Scaled boundary cubature scheme for numerical integration over polytopes and curved solids. Part I: Two-dimensional domains.

This paper introduces the scaled boundary cubature (SBC) scheme for accurate and efficient integration of functions over polygons and two-dimensional regions bounded by parametric curves. A forthcoming paper will cover integration over polyhedra and solids bounded by curved surfaces using the SBC scheme. Over two-dimensional domains, the SBC method reduces integration over a region bounded by $m$ curves to integration over $m$ regions (referred to as curved triangular regions), where each region is bounded by two line segments and a curve.

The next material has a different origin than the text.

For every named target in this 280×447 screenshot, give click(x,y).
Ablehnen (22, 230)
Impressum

With proper (counterclockwise) orientation of the boundary curves, the scheme is applicable to convex and nonconvex domains. Additionally, for star-convex domains, a tensor-product cubature rule with positive weights and integration points in the interior of the domain is obtained. If the integrand is homogeneous, we show that this new method reduces to the homogeneous numerical integration scheme [1, 2]; however, the SBC scheme is more versatile since it is equally applicable to both homogeneous and non-homogeneous functions. This paper also introduces several methods for smoothing integrands with point singularities and near-singularities based on the generalized Duffy transformation [3] and a distance transformation described in Ma and Kamiya [4]. When these methods are combined, highly efficient integration of weakly-singular functions is realized. The SBC method is applied to a number of benchmark problems, which reveal its broad applicability and superior performance (in terms of time to generate a rule and accuracy per cubature point) when compared to existing methods for integration.